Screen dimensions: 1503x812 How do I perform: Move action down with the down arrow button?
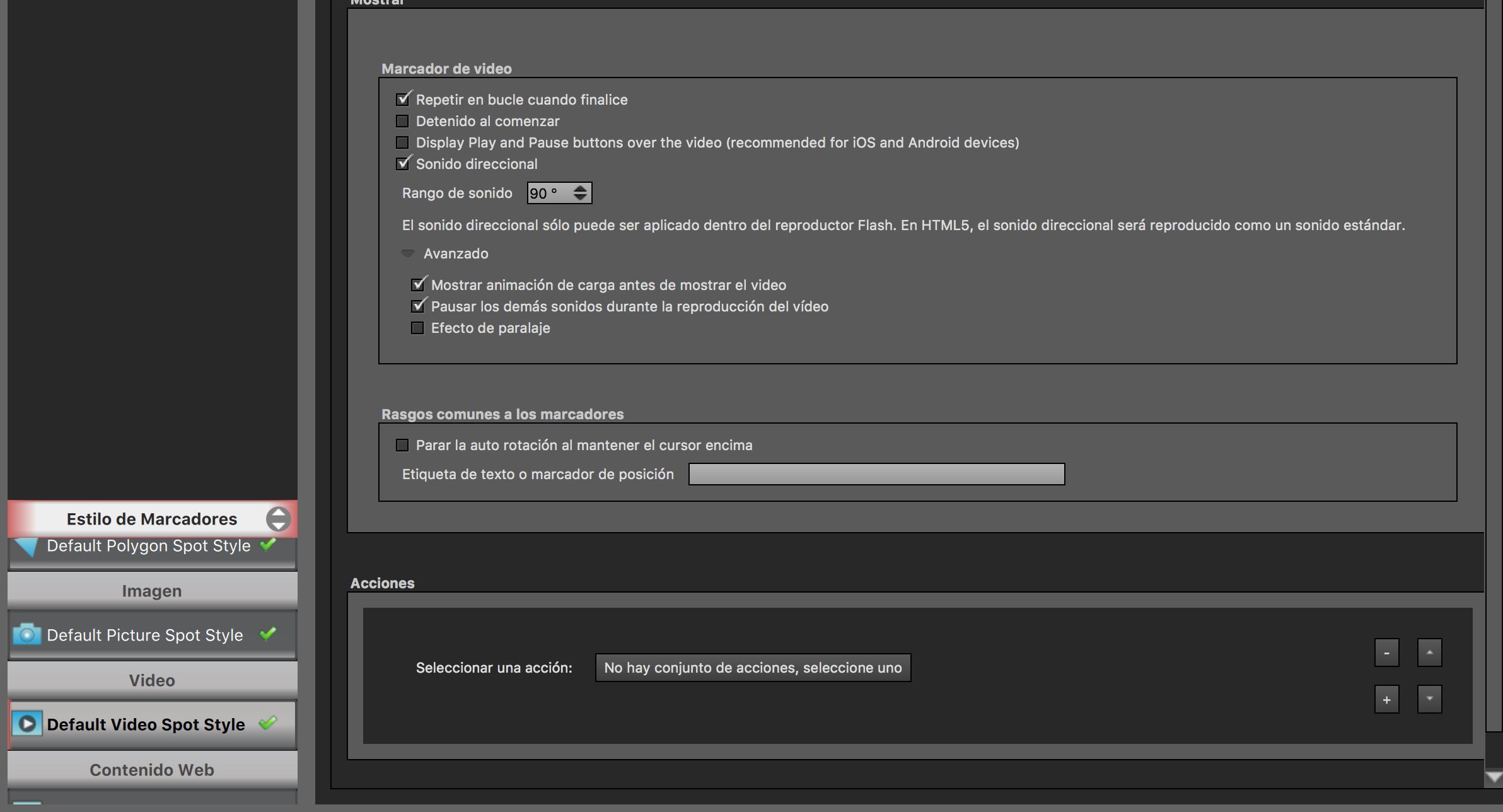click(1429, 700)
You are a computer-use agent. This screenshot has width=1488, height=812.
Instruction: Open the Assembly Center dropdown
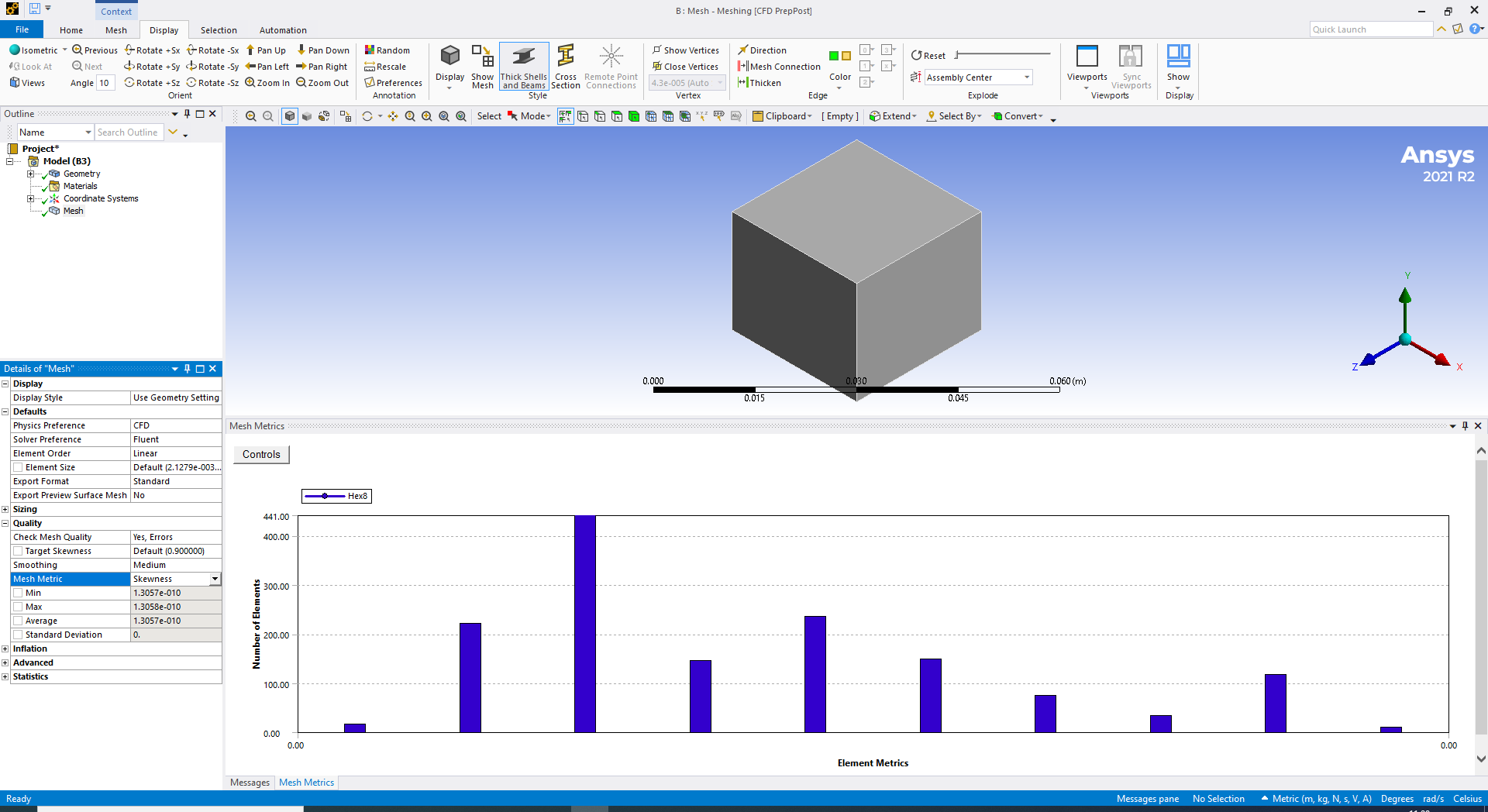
----------
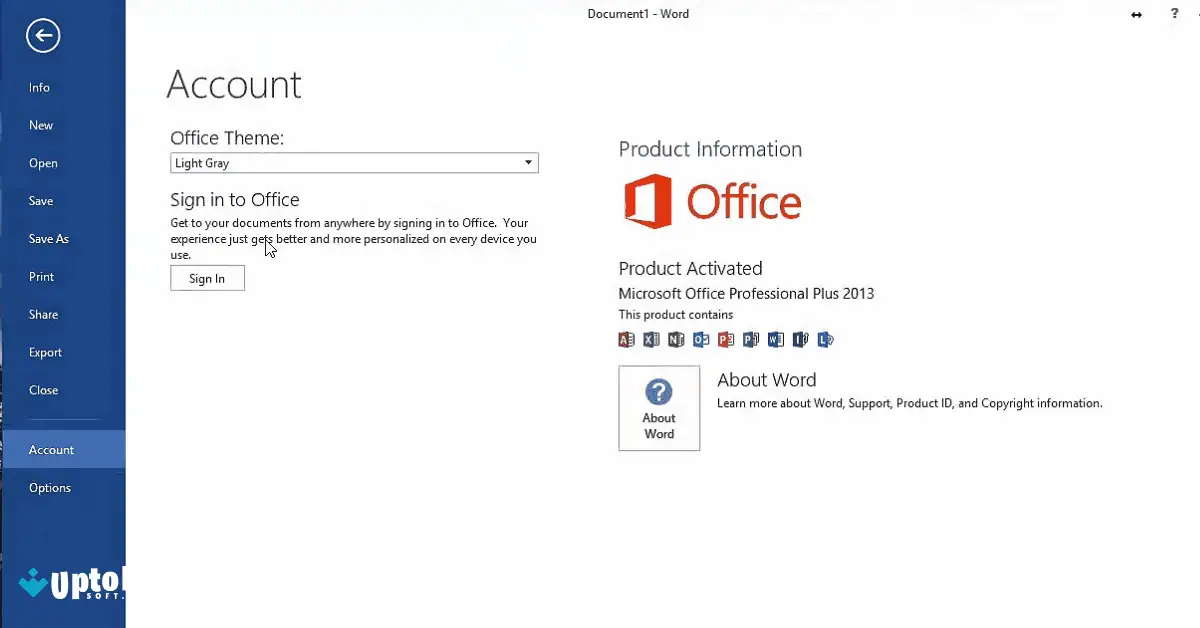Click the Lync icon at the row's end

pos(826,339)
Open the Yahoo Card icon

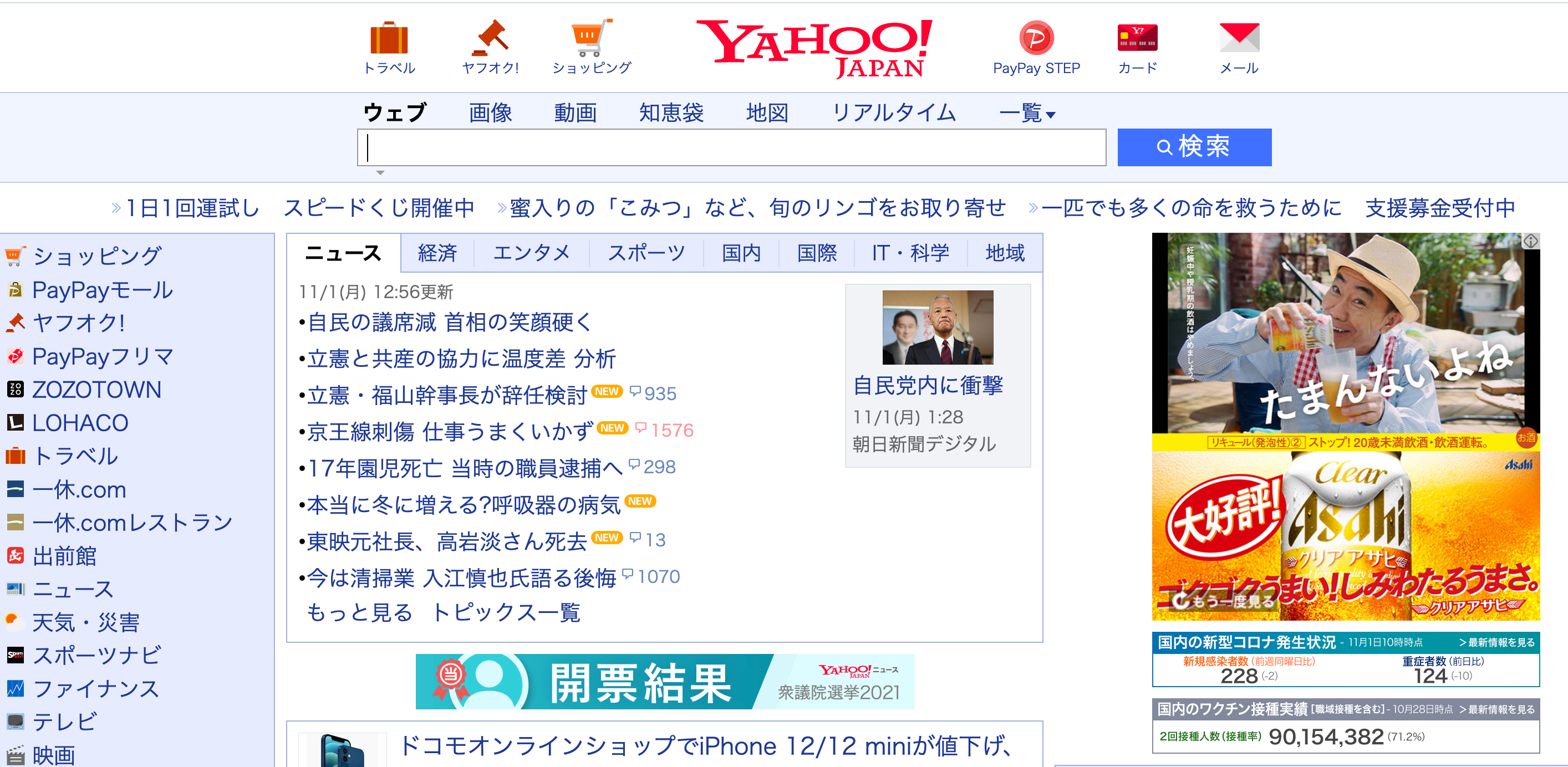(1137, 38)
----------
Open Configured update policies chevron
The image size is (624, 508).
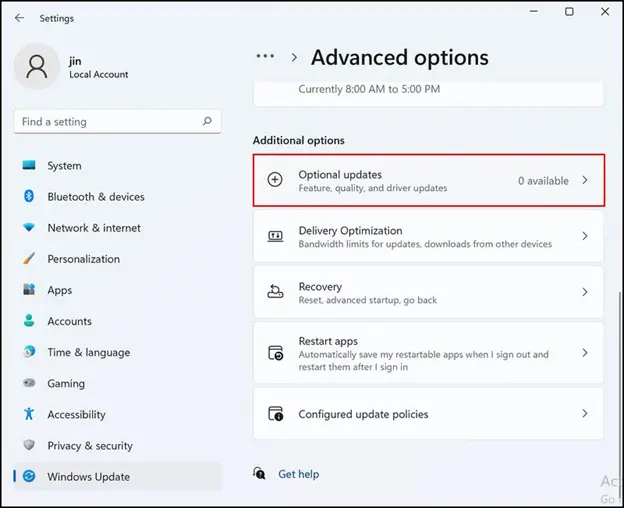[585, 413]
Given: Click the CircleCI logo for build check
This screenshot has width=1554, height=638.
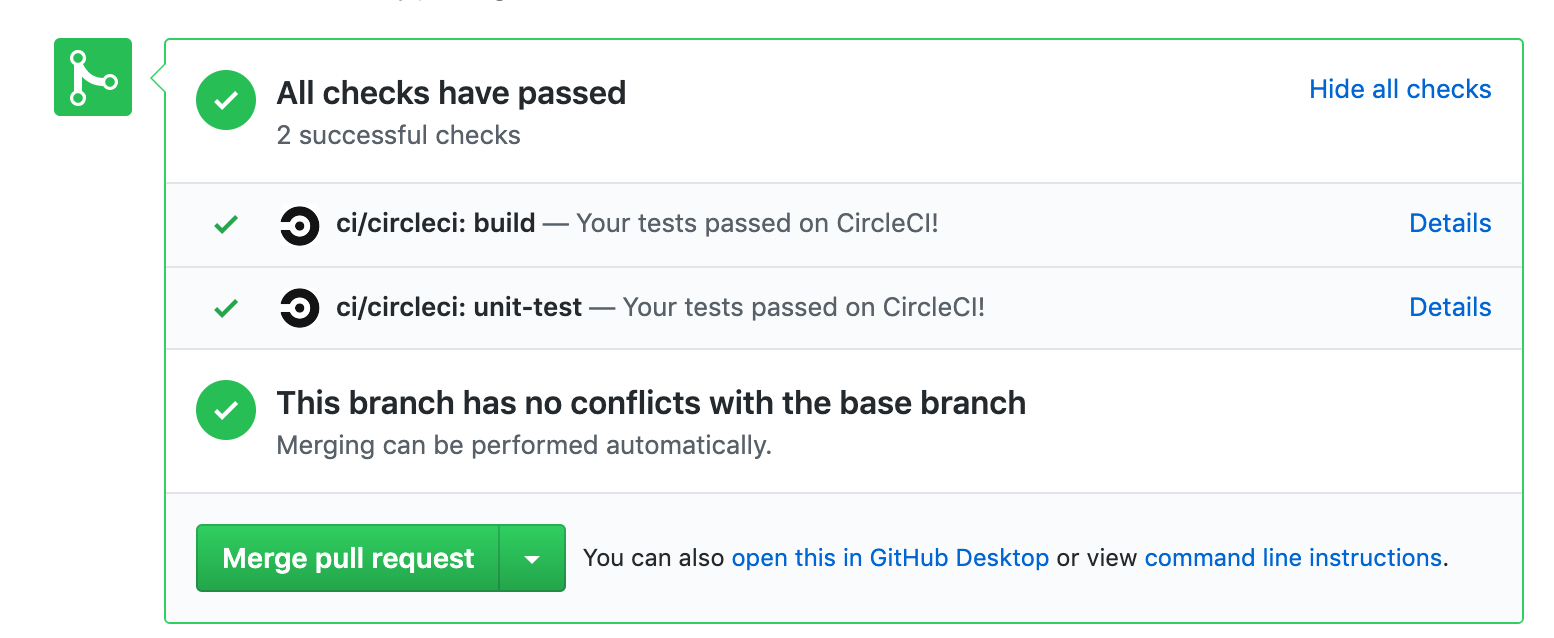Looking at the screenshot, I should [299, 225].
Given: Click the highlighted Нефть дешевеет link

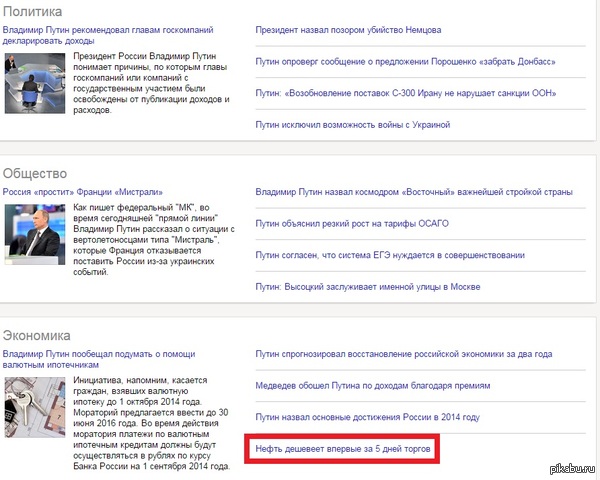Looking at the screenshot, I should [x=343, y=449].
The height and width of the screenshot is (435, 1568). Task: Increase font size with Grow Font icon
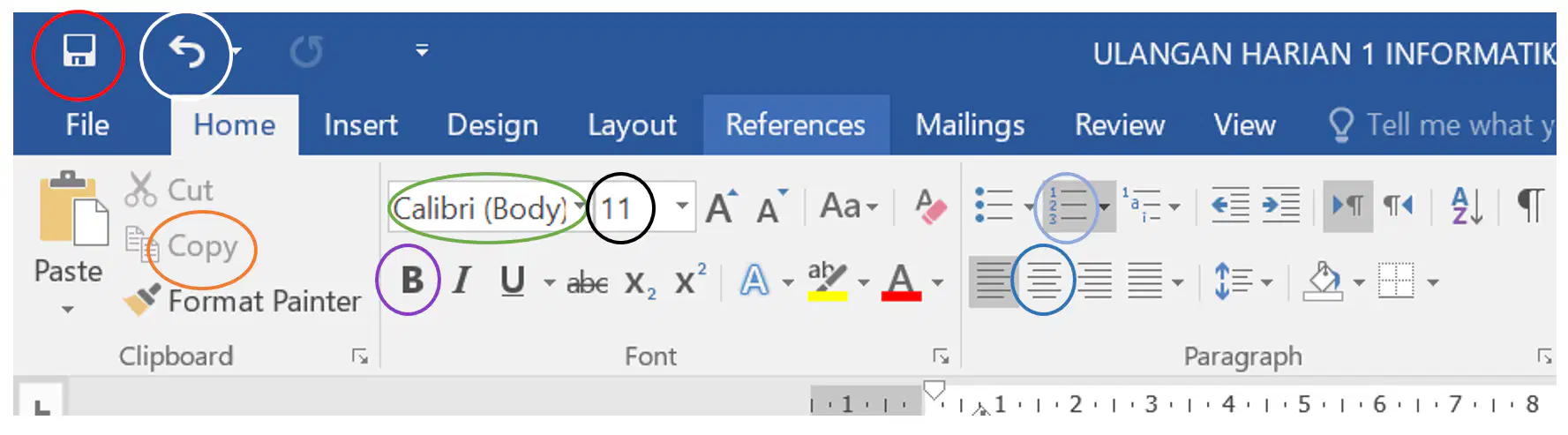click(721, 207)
----------
### Task objective:
Rescale everything from the line containing "Screen dimensions: 1503x812" down to the line containing "Instruction: Open the", and reproduce those lines with the requests included. Multiply each coordinate in the answers by 1.15 and round to whole numbers, with halves rounding up, then give only those lines and omit the pictures.

### Answer to the task:
Screen dimensions: 1503x812 How do I perform: Move action down with the down arrow button?
click(1643, 805)
You are a computer-use agent. This screenshot has width=1488, height=812.
Instruction: Open the Assembly Center dropdown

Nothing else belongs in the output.